START EXCERPTED PASSAGE

- Japanese government has resisted a return to restrictions in even the hardest-hit parts of the country, prompting Governor Denny Tamaki to act independently
- US forces based in Okinawa have also been affected, accounting for 248 infections, but locals have also contributed to spreading the virus
Okinawa Governor Denny Tamaki has reimposed a state of emergency, warning the rapid spread of coronavirus infections could lead to the “collapse” of the prefecture’s health care system. The Japanese government has resisted a return to restrictions in even the hardest-hit parts of the country, prompting Tamaki to act independently.
Tokyo reported 292 new cases on Sunday, the first time in four days the capital recorded fewer than 300 cases. That news was tempered by a nationwide figure of more than 1,300 new cases – more than 1,000 for the fifth day in a row.
Okinawa’s state of emergency will last until August 15 at the earliest. Local residents have been urged to stay at home except for essential travel. Restaurants and bars across Naha, the prefecture’s largest city, are being urged to close at 10pm.
“A dramatic surge in infections has been seen and the collapse of the prefecture’s health care system must be prevented at all costs,” Tamaki said during a press conference. “We are declaring a state of emergency to let you all know we are at a critical stage. The virus is spreading at an explosive pace. Our hospital beds have a 104.2 per cent occupancy rate.”
“I think the national government should also declare a state of emergency,” he added.

END EXCERPTED PASSAGE
START STUDY MATERIAL

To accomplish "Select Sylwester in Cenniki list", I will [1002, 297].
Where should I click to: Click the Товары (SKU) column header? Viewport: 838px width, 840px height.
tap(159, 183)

END STUDY MATERIAL
START STUDY MATERIAL

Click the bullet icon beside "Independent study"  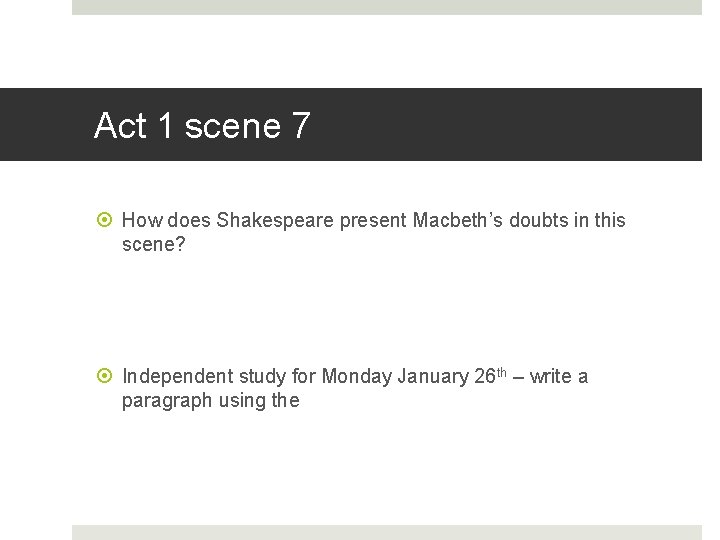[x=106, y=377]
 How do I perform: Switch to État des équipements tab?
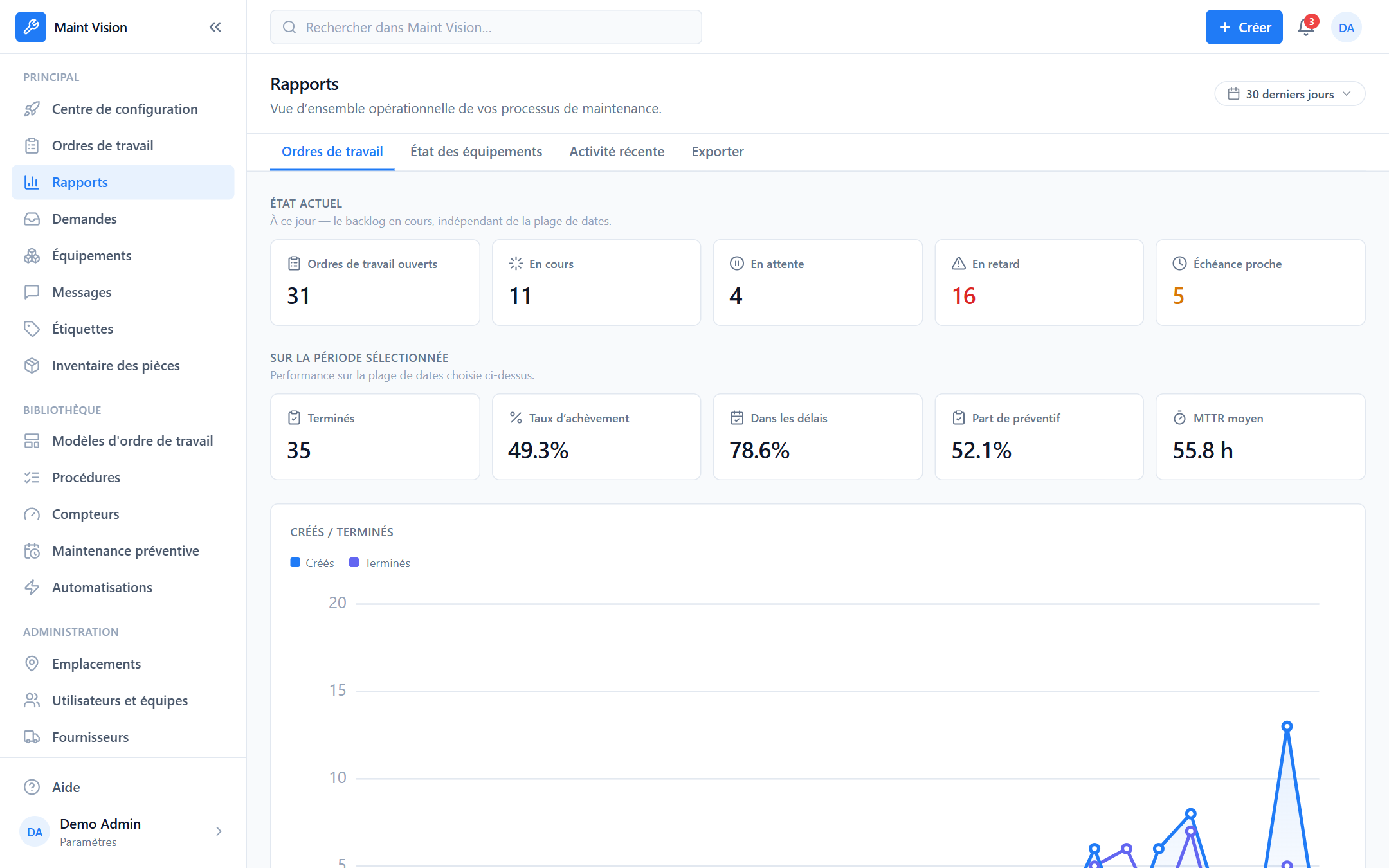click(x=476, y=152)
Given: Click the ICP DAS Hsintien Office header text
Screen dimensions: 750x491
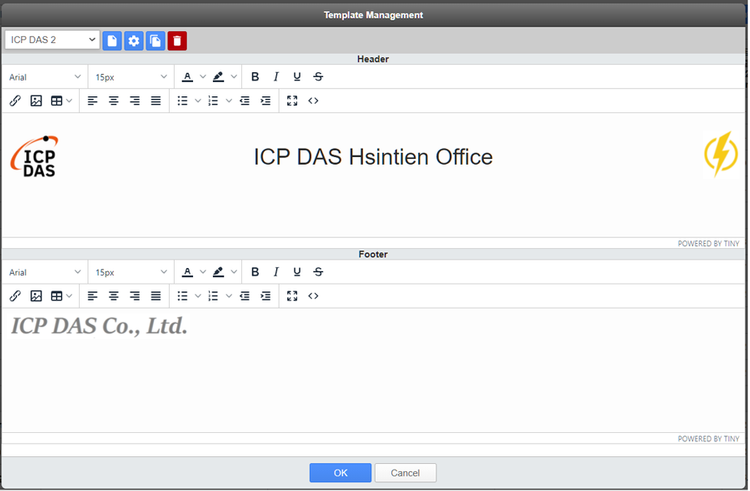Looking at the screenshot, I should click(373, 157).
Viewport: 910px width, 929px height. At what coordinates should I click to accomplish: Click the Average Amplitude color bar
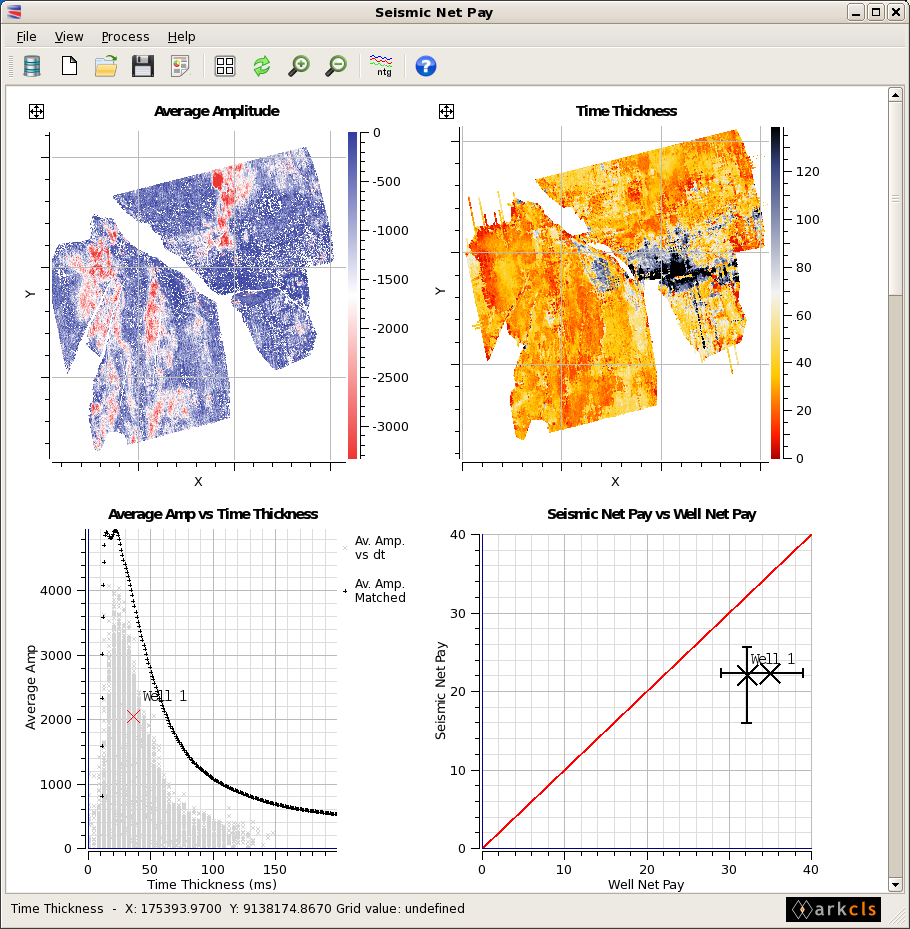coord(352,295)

END STUDY MATERIAL
START STUDY MATERIAL

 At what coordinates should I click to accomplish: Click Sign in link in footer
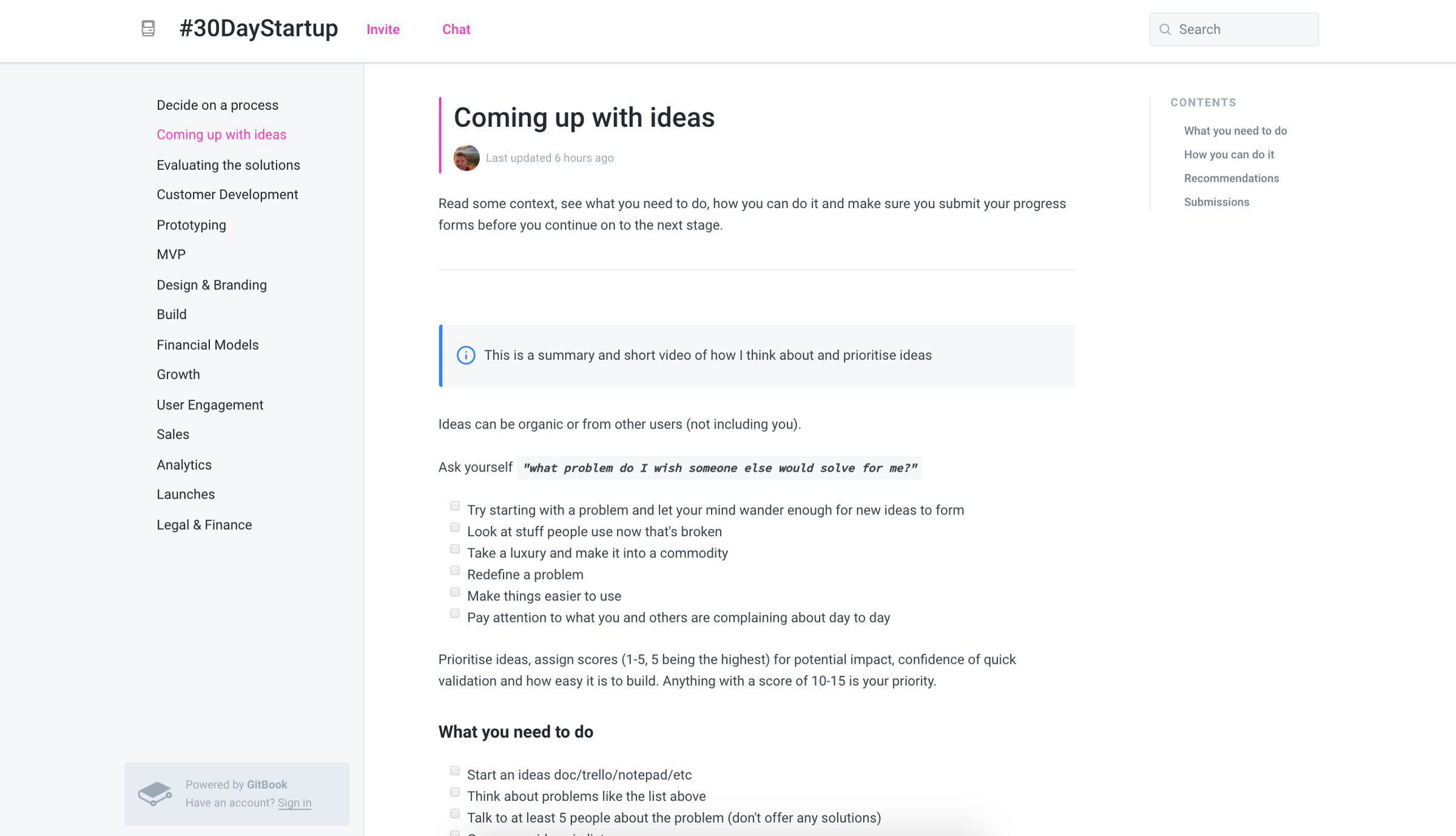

END STUDY MATERIAL

■ REQUIRED TASKS
(1) According to the Okinawa article, what is the earliest date the state of emergency will end?
(2) Put this sentence from the Okinawa article into Spanish: "Local residents have been urged to stay at home except for essential travel."
Work only from the Okinawa article, not the records.

■ TASK SOLUTIONS
(1) August 15

(2) Se ha instado a los residentes locales a quedarse en casa salvo para desplazamientos esenciales.